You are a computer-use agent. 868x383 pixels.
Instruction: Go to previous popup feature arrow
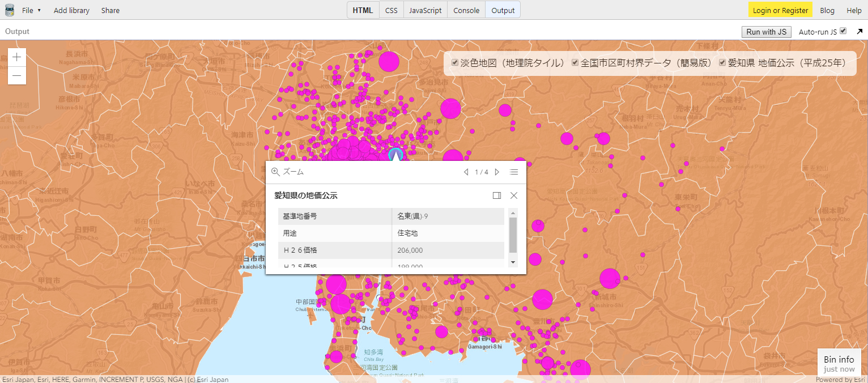point(466,172)
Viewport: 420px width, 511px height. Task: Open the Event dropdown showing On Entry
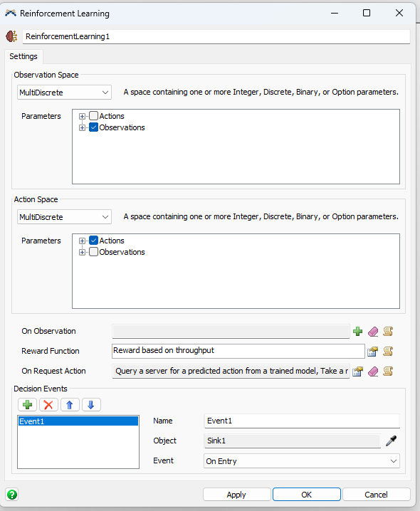click(x=302, y=460)
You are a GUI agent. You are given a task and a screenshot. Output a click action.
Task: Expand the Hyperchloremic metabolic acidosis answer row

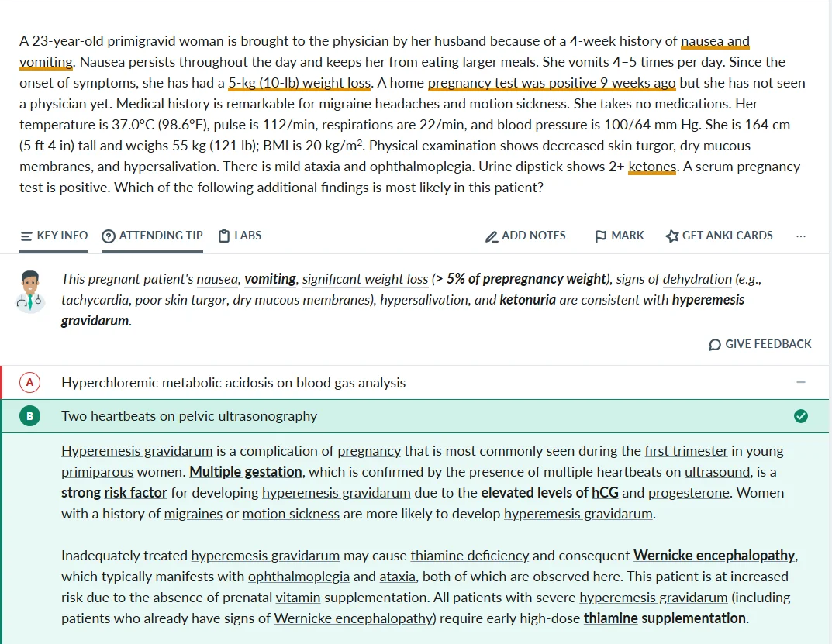(233, 383)
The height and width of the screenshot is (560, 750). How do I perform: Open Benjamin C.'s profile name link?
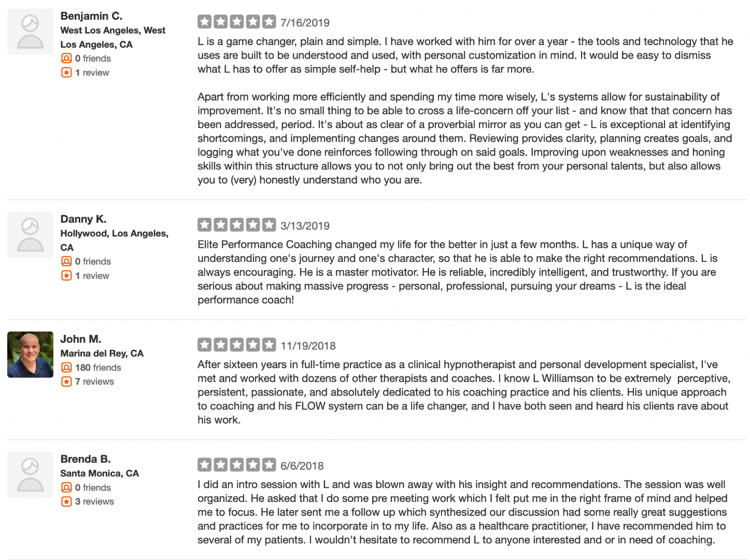tap(91, 16)
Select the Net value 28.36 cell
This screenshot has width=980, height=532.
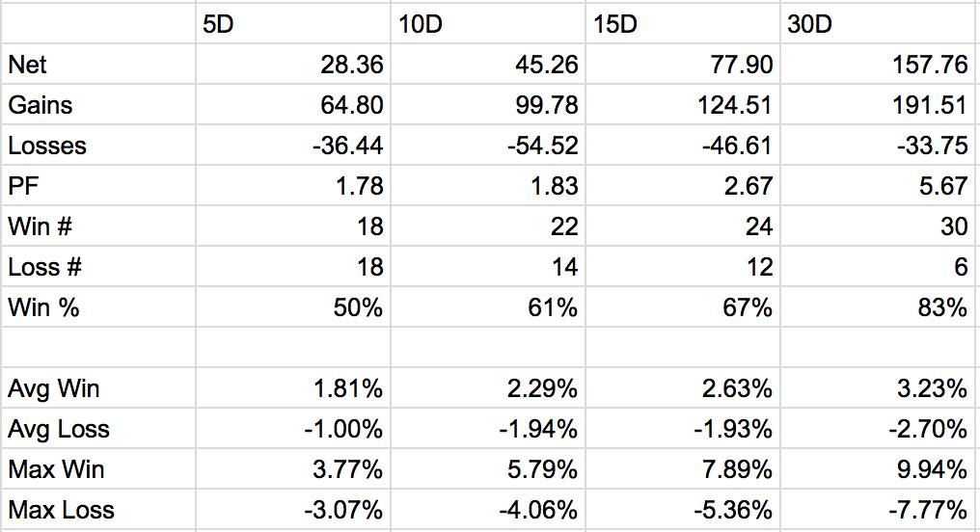[x=293, y=65]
+ + + + + + +
• **Exercise directions**: Reproduce the entries above exactly. Do not include the images.

• **Expected output**:
You are a computer-use agent. 868x383 pixels.
Instruction: Go to previous popup feature arrow
point(466,172)
Viewport: 420px width, 511px height. Task: Open the Event dropdown showing On Entry
click(x=302, y=460)
You are a GUI agent. You are given a task and a screenshot. Output a click action.
Task: Expand the Hyperchloremic metabolic acidosis answer row

(233, 383)
The height and width of the screenshot is (560, 750). How do I perform: Open Benjamin C.'s profile name link?
tap(91, 16)
Select the Net value 28.36 cell
This screenshot has width=980, height=532.
[x=293, y=65]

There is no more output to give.